Ever since Yahoo rejected Microsoft’s $31 a share offer to buy the company, the two sides have been gearing up for a prolonged fight over Yahoo’s fate. Microsoft is preparing to try to unseat Yahoo’s board members in a proxy battle that could cost as much as $30 million (which is still cheaper than raising its bid). Yahoo, for its part, amended its severance plan to cover all employees in case of a change in control of ownership. It includes accelerated vesting of options, continued severance pay of between four to 24 months of each employee’s base salary, plus $3,000 to $15,000 in outplacement services per laid-off employee. And there are going to be a lot of those after the merger. Henry Blodget estimates this severance plan alone will cost Microsoft an additional $1 and $3 billion, which pretty much wipes out the $1 billion in savings Microsoft thinks it can get from merging the two companies (i.e., by laying off redundant employees).
It is in Yahoo’s interest to keep fighting and adding poison pills to any takeover attempt. The longer this drags out, the more likely that Microsoft will raise its bid or lose heart. Could Microsoft already be rethinking its hostile-takeover strategy? It’s stock has taken a hit since it announced its bid and most of the press has been negative on the deal, pointing out the challenges of large mergers. The fact that this is a hostile attempt adds to the uncertainty. Hostile takeovers tend to work best when the targeted company has some hard assets that can be stripped and sold off or ripped apart and recombined in new ways.
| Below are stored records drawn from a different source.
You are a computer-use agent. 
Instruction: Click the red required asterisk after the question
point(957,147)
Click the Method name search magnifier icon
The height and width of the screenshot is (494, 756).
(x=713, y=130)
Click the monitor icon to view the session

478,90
That is not the case here. For this merger to work, Microsoft will need to retain the best employees (many of which are already fleeing Yahoo) and keep its customers happy. It can’t do that if it is preoccupied with merging two very different cultures and paying less attention to the Web properties that Yahoo’s business depends on. Of course, even if Microsoft loses its resolve, Yahoo would still need a strategy to compete.